La silhouette frêle d’Anne Cheng, professeur au Collège de France et titulaire de la chaire d’histoire intellectuelle de la Chine, masque une travailleuse infatigable, qui passe d’un projet à l’autre sans s’accorder beaucoup de répit. De retour d’Inde, où elle est allée rencontrer des collègues philosophes, elle s’extasie : « Ah, la Chine aurait tant à apprendre de l’Inde en matière de “soft power”. L’Inde a beau être dirigée par un ultra-conservateur, son attrait pour le monde reste intact, alors que la Chine… » Un grand soupir. La Chine est devenue sa douleur, dit-elle, d’un souffle. « Comment a-t-on pu en arriver là ? »

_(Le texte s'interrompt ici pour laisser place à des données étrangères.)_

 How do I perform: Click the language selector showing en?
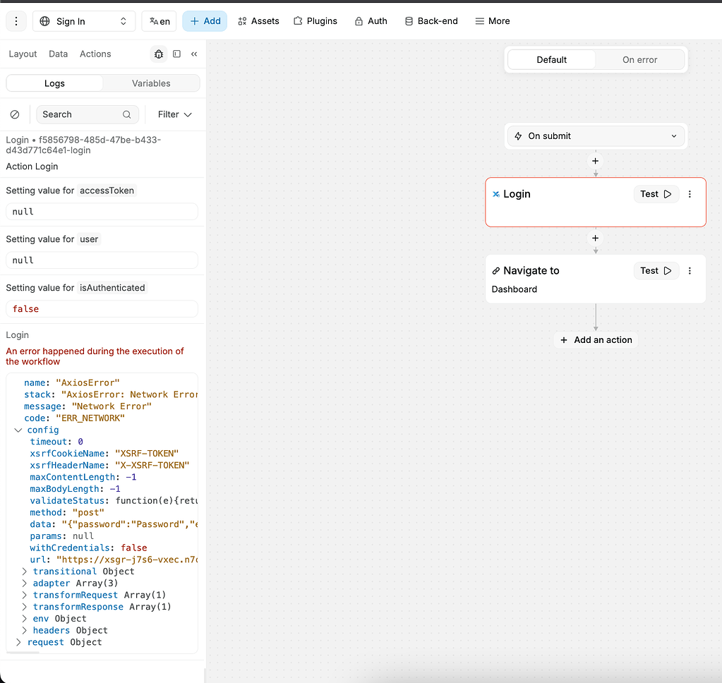[x=159, y=21]
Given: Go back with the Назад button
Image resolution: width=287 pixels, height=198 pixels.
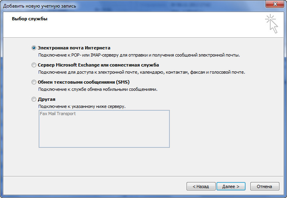Looking at the screenshot, I should point(201,186).
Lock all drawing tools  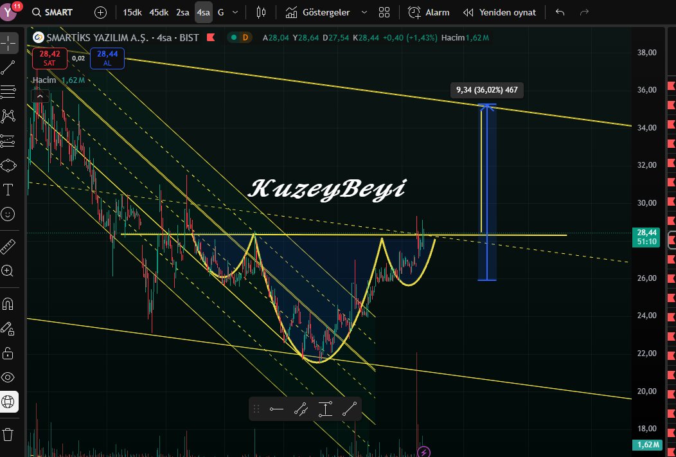[x=9, y=353]
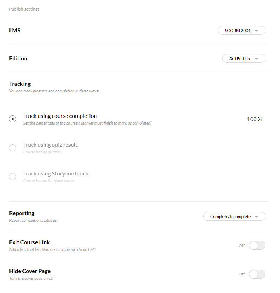Click the "Track using course completion" label
This screenshot has width=280, height=293.
point(60,116)
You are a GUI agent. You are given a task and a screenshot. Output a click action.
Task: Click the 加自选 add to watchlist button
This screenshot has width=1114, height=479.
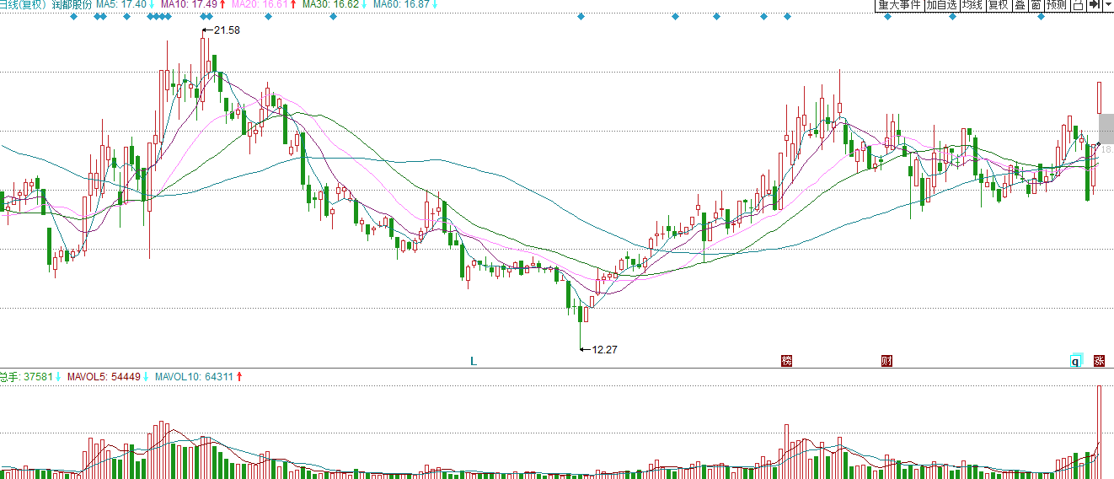click(x=941, y=5)
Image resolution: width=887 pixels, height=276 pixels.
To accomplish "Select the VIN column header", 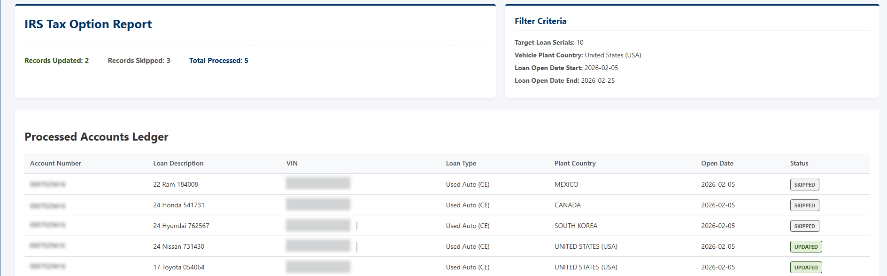I will (292, 163).
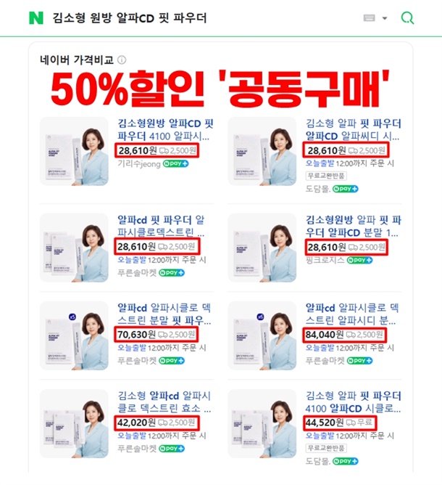Image resolution: width=442 pixels, height=485 pixels.
Task: Click the 네이버 가격비교 section heading
Action: tap(77, 60)
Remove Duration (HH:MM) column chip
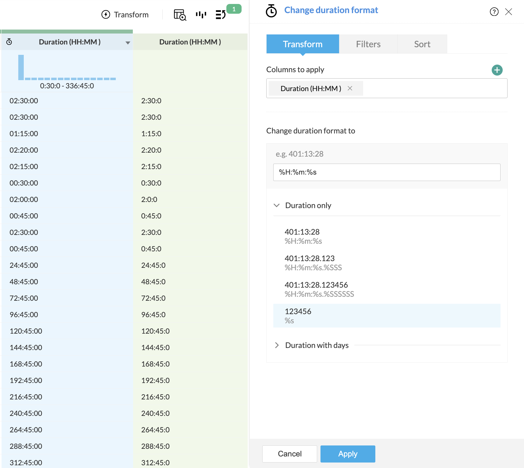The image size is (524, 468). 350,88
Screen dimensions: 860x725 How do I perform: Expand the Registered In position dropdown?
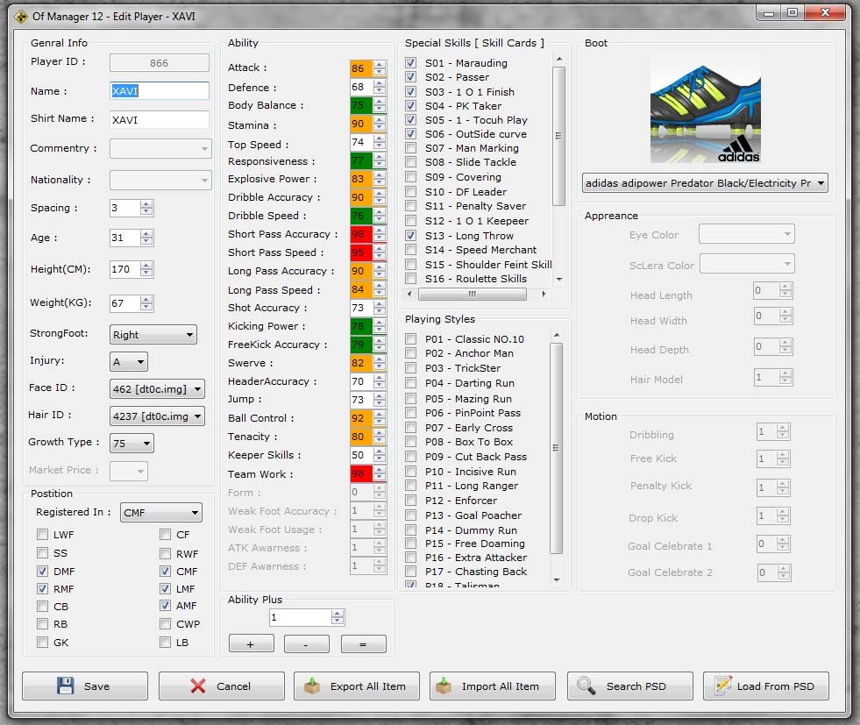[x=161, y=513]
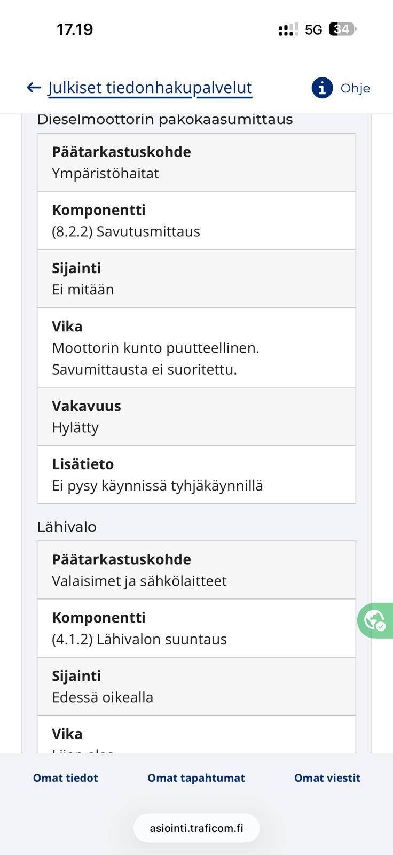Select the Ympäristöhaitat Päätarkastuskohde row
The image size is (393, 855).
(197, 162)
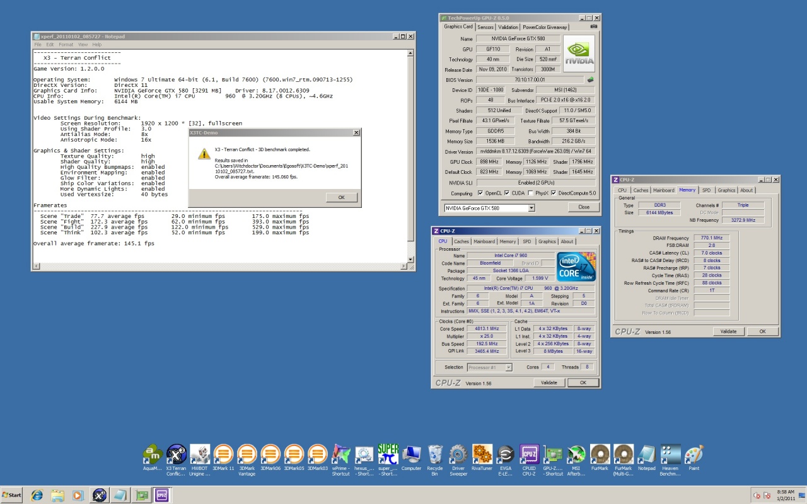
Task: Toggle the DirectCompute 5.0 checkbox
Action: [x=554, y=193]
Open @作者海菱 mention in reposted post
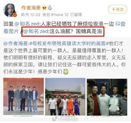 pos(16,44)

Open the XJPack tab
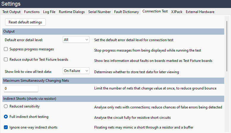[x=177, y=12]
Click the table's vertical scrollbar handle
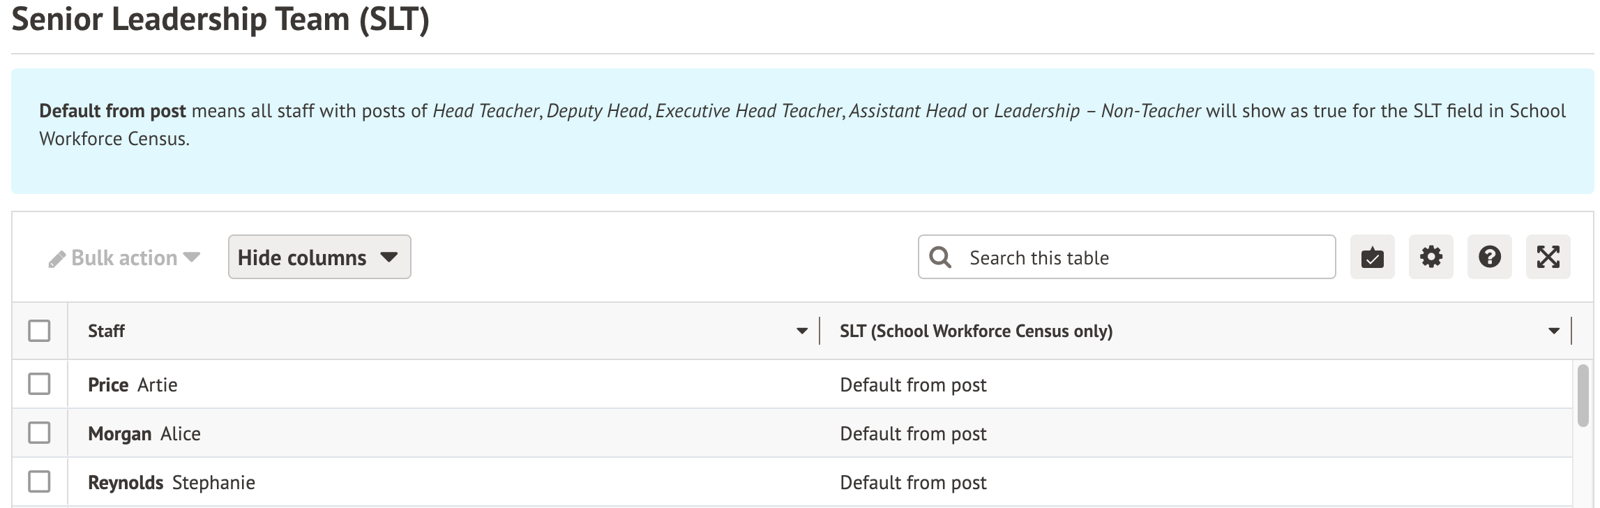Screen dimensions: 1600x508 [x=1582, y=395]
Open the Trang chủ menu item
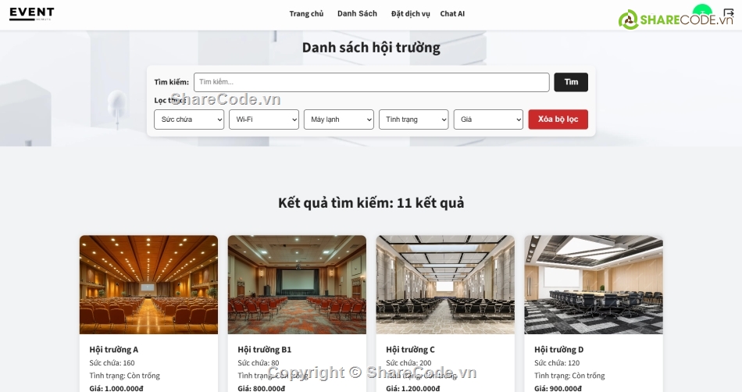 pyautogui.click(x=306, y=13)
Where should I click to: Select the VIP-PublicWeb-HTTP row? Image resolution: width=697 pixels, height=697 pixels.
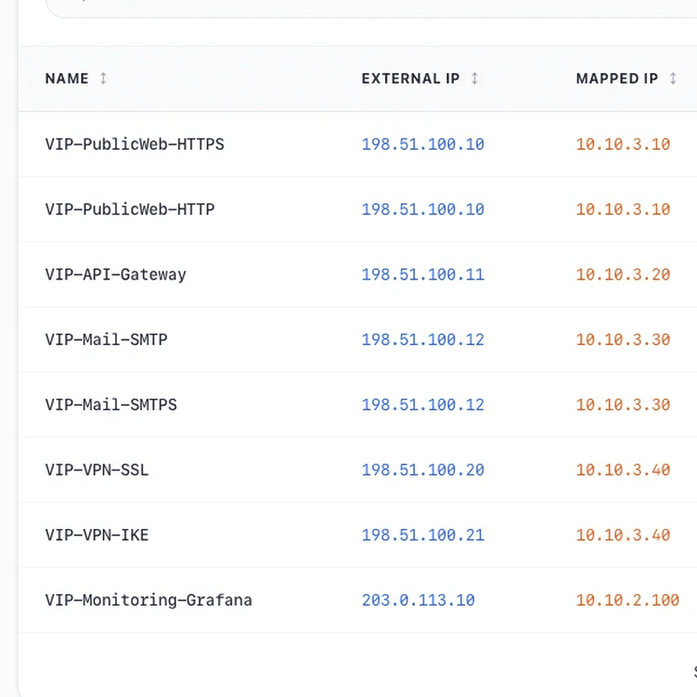pos(130,209)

Elle qui a consacré tant d’énergie à la traduction des Entretiens de Confucius (Points, 2014) se dit ulcérée par l’usage que les dirigeants chinois en font. « L’utilisation de la personnalité de Confucius par les dirigeants chinois date de bien avant Xi Jinping. Ses prédécesseurs avaient commencé à s’en inspirer et à parler d’harmonie sociale, ce qui a donné le fameux concept de hexie. »1
Au nom de ce hexie, le prédécesseur de Xi Jinping augmentait le budget de la police de façon stratosphérique pour garantir la stabilité sociale, dans un contexte où les manifestations de mécontentement ne cessaient d’augmenter. « Nous sommes déjà bien loin de la sagesse confucéenne qui prône la paix sociale par l’exemple et le respect », regrette la sinologue.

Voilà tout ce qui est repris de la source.